The Ashram welcomes seekers of spirituality, peace and happiness from all over the world irrespective of caste, creed, sex, religion or nationality. Our daily schedule and programmes are based on the principle of the 'Synthesis of Yoga' of H.H. Swami Sivananda and the Five Points of Yoga of Swami Vishnudevananda and include the practice of Hindu rituals.
Hinduism is a way of life rather than a religion. It is based on dharma or righteous living. It is free from religious fanaticism and allows freedom in matters of faith and worship. In Hinduism one is free to worship the form that is most appealing to the individual without being disrespectful to other forms of worship. Hinduism does not propagate conversion to or from other religions, for it holds that all religions or none are valid ways of worshipping the same divine principle.
In ancient India, the tradition was for students to live, work and study with their teacher (the gurukula system of education). An ashram provides a spiritual retreat to live and study under the guidance of a teacher. It provides a conducive environment for personal development and the pursuit of spiritual ideals.
Temples are places of worship and meditation. The sanctity of the temples should be maintained at all times.
One should bathe and wear clean, modest clothing before entering the Temple area; if not at least hands, feet and face should be washed. Silence should be maintained as much as possible. Ladies should not visit the temple or participate in rituals during their monthly period.
Satsang is a Sanskrit word meaning gathering or coming together of seekers of truth. Held morning and evening, Satsang consists of approximately half an hour of silent meditation, half an hour of chanting and a talk or reading on an aspect of yoga philosophy.

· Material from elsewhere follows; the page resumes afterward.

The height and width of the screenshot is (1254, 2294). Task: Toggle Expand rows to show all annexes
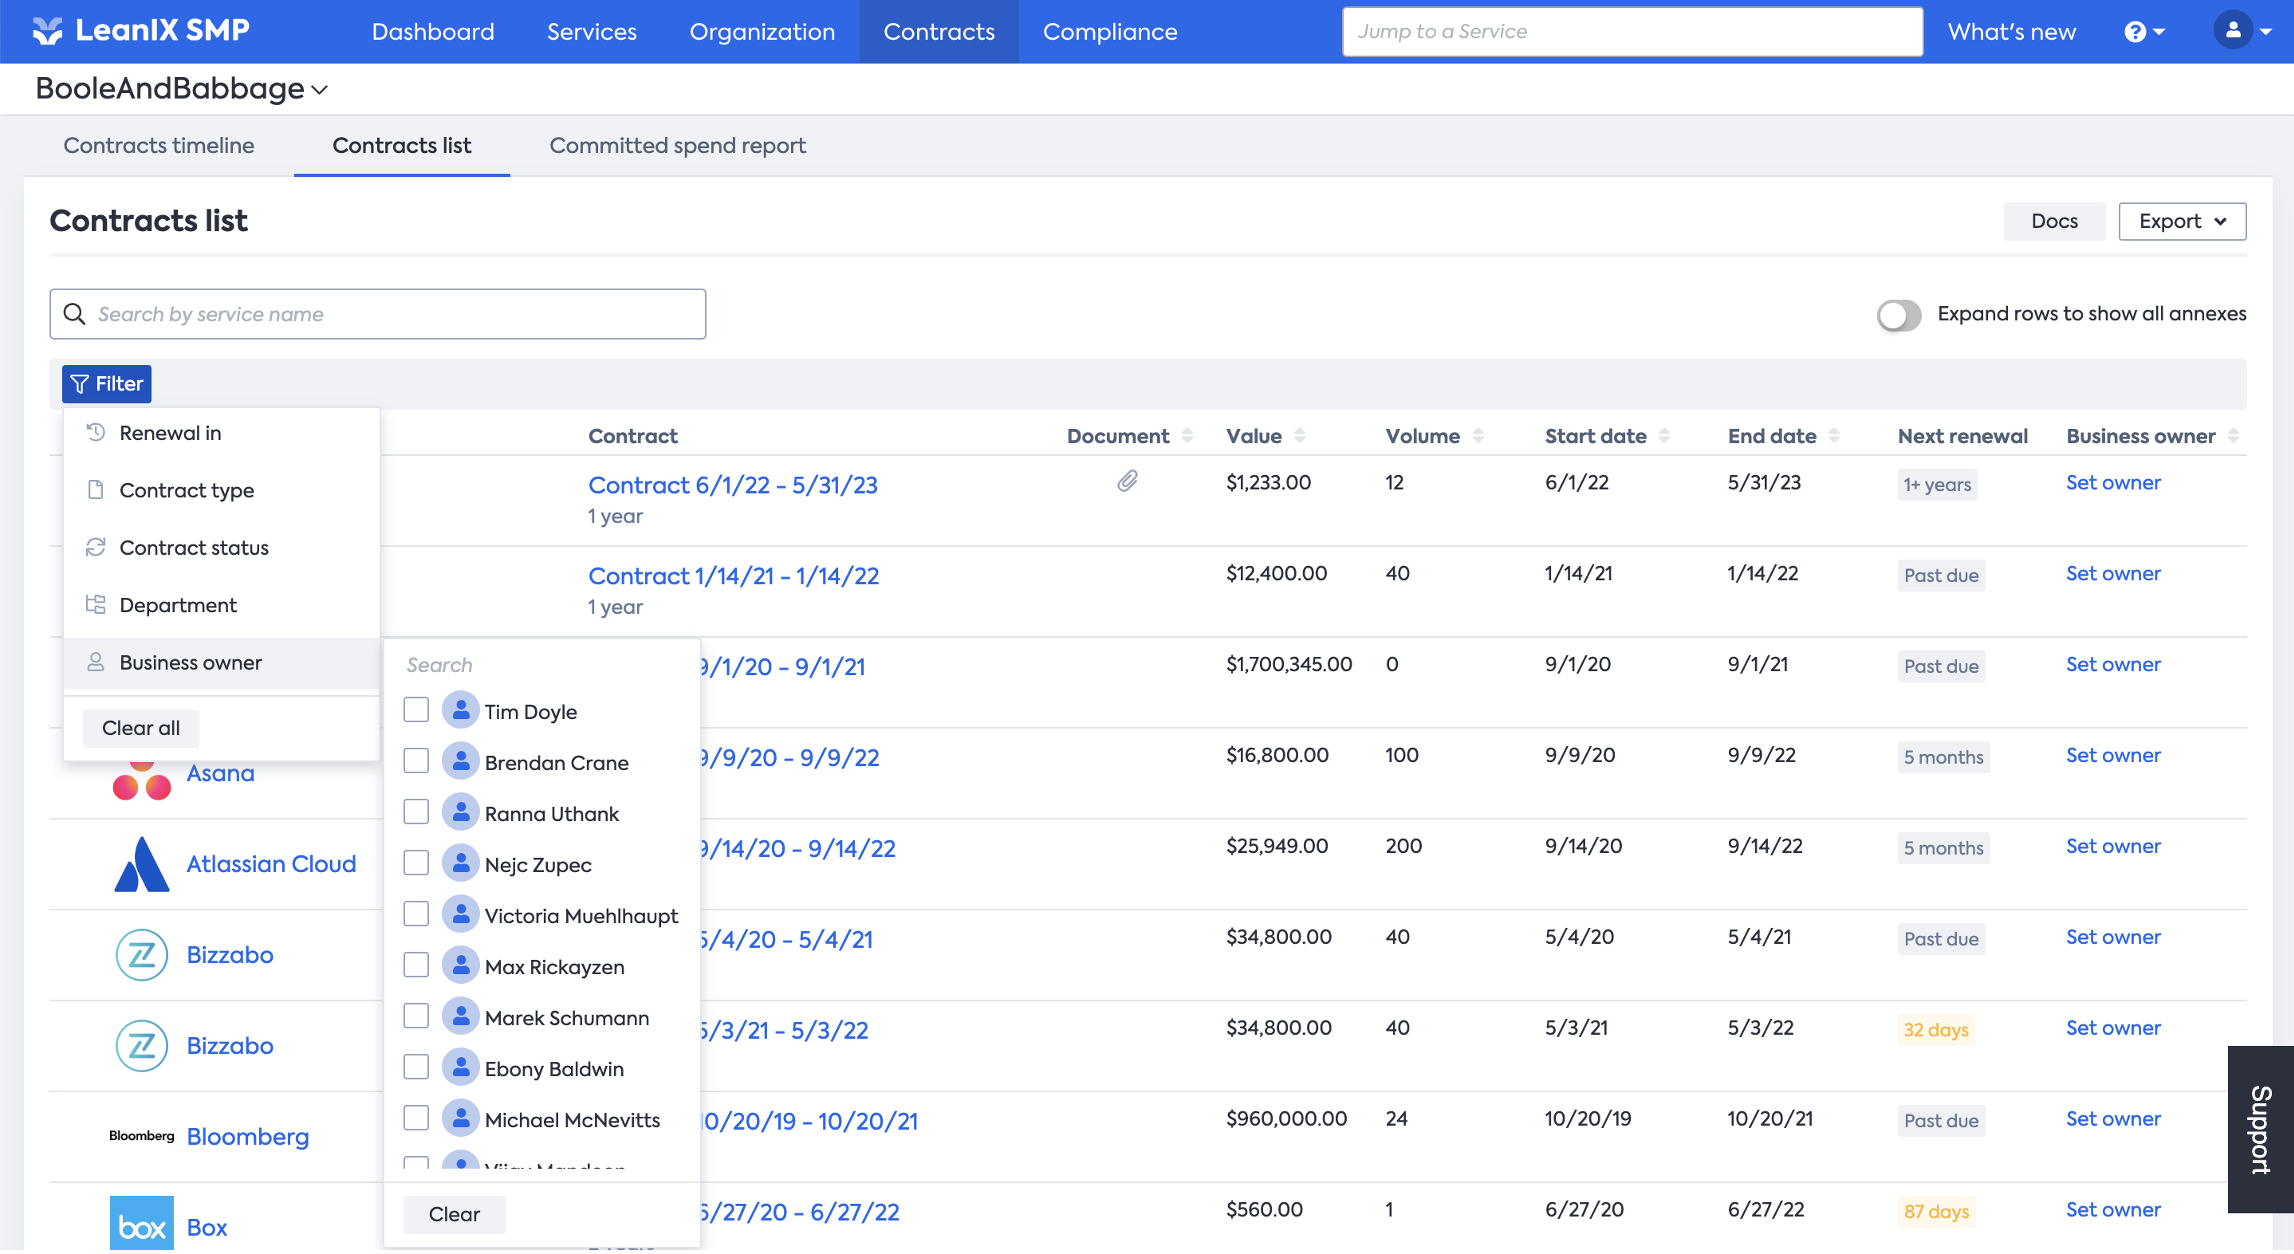click(x=1898, y=315)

Prayers help to promote a feeling of humility and devotion. Prayers are usually in Sanskrit (Kirtan) and chanted at the beginning and end of each class or ceremony. We invoke the blessings of Ganesha, to remove obstacles, Subramanya for protection and Saraswati for knowledge. Finally we salute our teachers (gurus).

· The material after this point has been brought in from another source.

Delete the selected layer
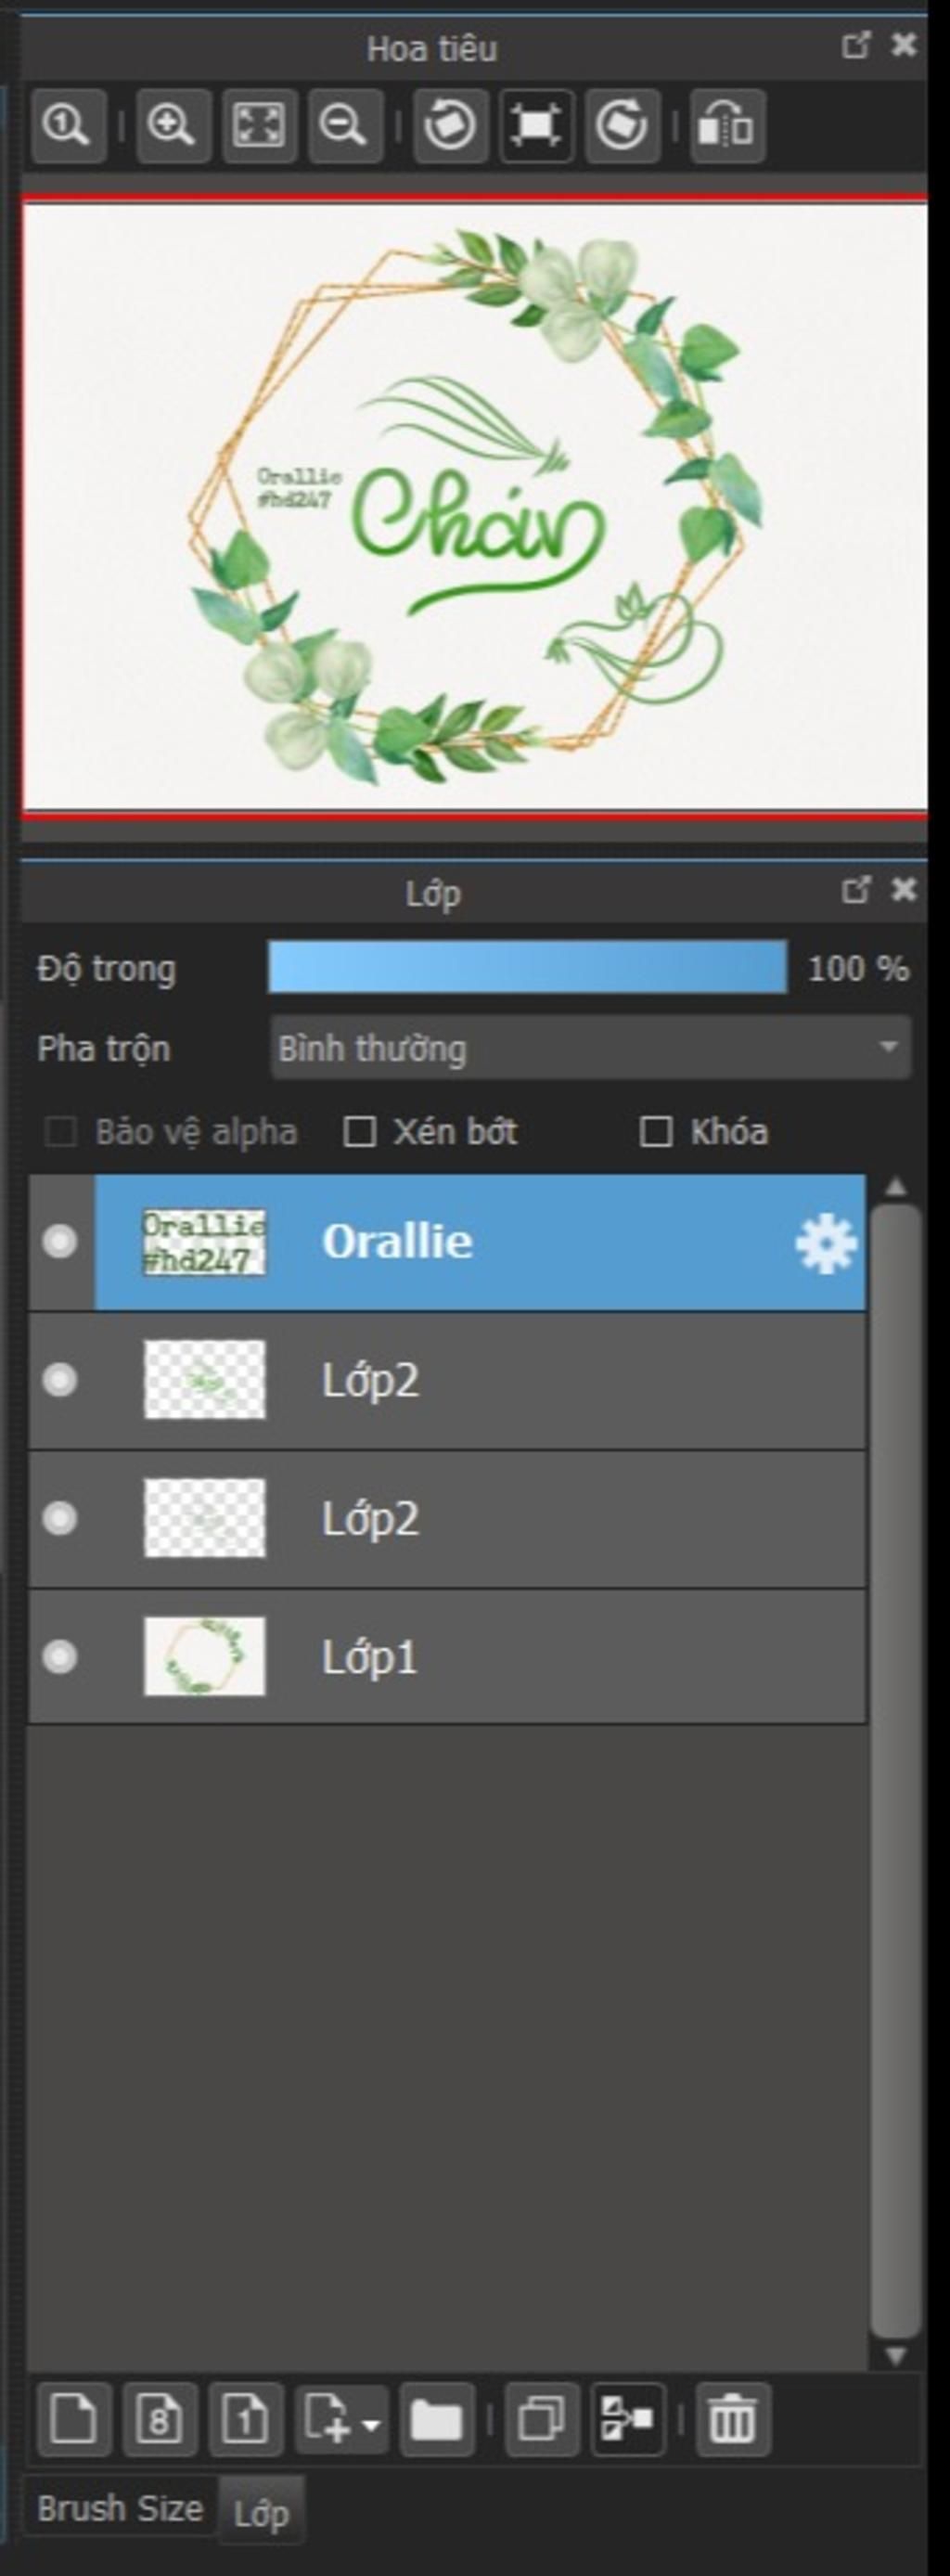This screenshot has height=2576, width=950. tap(733, 2420)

Puja is one of the modes of Bhakti Yoga (yoga of devotion). Puja is the act of showing reverence to an aspect of the divine through invocations, prayers, songs, and rituals.
Homa or Havan is a fire ceremony, where auspicious items are offered to the divine, via the fire. A homa purifies the atmosphere and those within the vicinity.

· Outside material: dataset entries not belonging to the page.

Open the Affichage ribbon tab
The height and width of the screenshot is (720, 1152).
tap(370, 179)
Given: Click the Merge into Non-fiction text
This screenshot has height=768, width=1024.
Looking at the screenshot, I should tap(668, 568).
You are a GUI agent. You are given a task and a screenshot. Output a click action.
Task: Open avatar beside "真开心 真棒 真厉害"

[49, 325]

Every satsang and puja ends with a ceremony known as 'arati'. A flame, symbolising the light of knowledge, is waved before images of the deities and teachers while mantras are chanted. Traditionally, camphor is burned, as it leaves no residue, a symbol for the ego vanishing without trace when knowledge dawns. As the light is offered, those present pass their hands towards the flame and then to their forehead as a form of blessing. At the end of the ceremony, blessed food known as prasad is offered.
Shoes, and to a lesser degree, feet, have unclean associations. Shoes are not allowed in any of the Ashram buildings. Shoes should be left neatly in the spaces provided. Please avoid pointing your feet towards the altar or teacher.
In India, one should avoid using the left hand when interacting with others. In our Ashram, meals are served in the traditional manner by sitting on the floor and eating with the right hand. It is considered impolite to offer anything or serve food with the left hand. Eat, give and receive with your right hand.
All books are symbolically associated with Saraswati - the goddess of learning and creativity. It is considered disrespectful to place the feet or sit on books.